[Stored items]
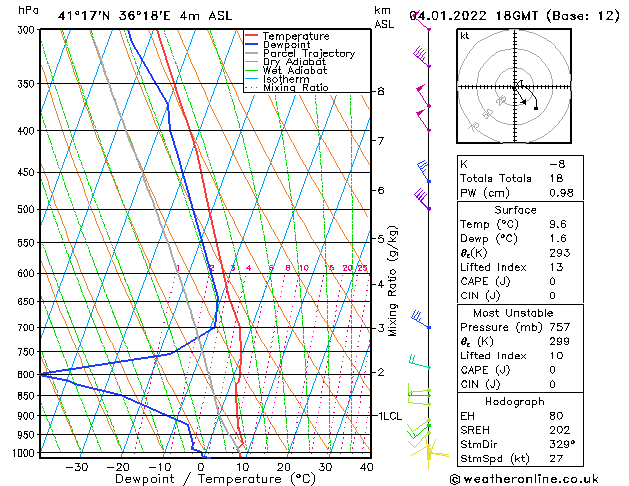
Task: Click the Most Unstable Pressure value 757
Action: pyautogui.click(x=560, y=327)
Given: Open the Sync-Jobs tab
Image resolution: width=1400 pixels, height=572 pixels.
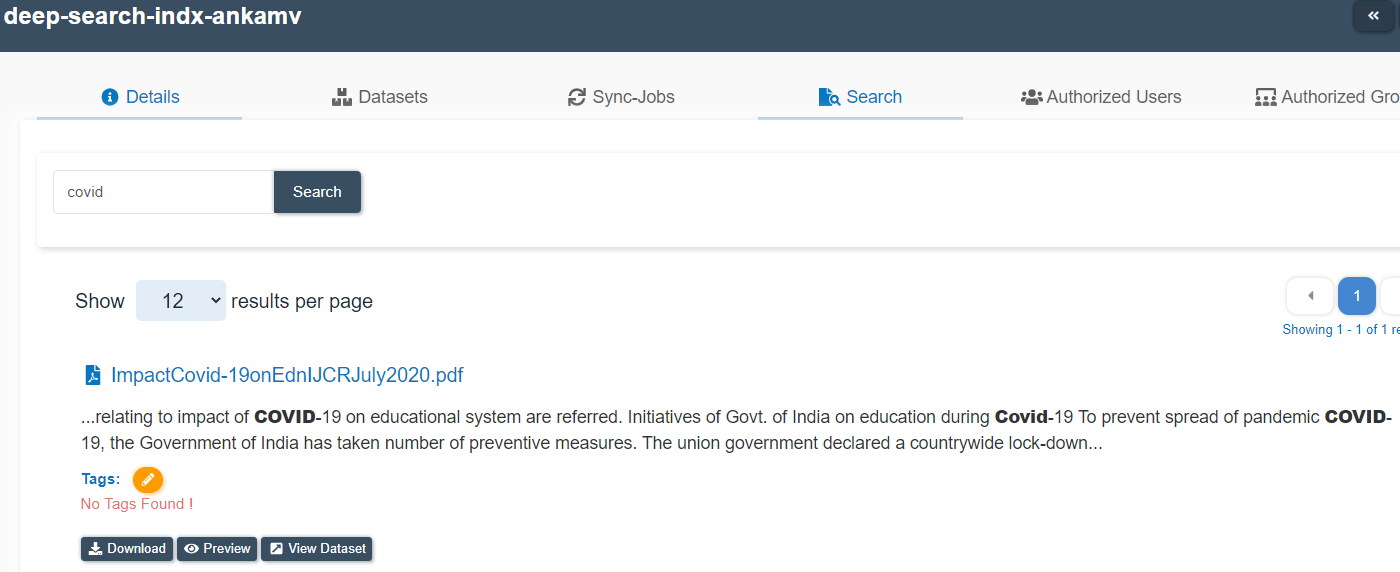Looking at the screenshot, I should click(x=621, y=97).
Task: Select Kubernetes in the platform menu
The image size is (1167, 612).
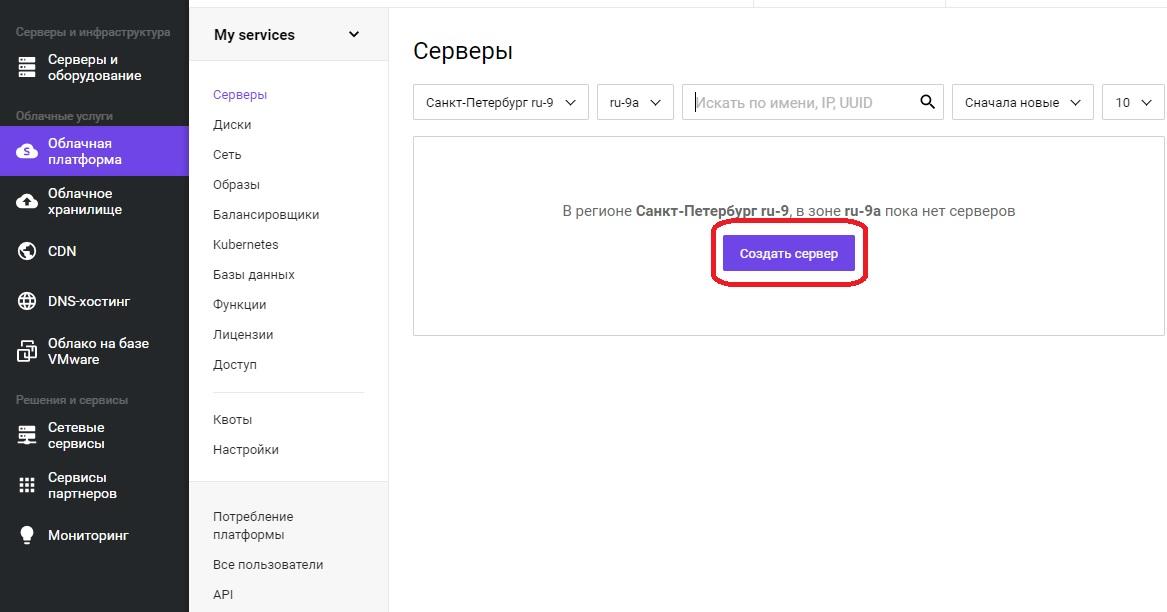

● PROBLEM TO WORK ON
The response should be the lines from the one containing "Task: Select Kubernetes in the platform menu" through the final line of the records, reproduced exactly and with every picture left out.

● THE ANSWER
Task: Select Kubernetes in the platform menu
The image size is (1167, 612).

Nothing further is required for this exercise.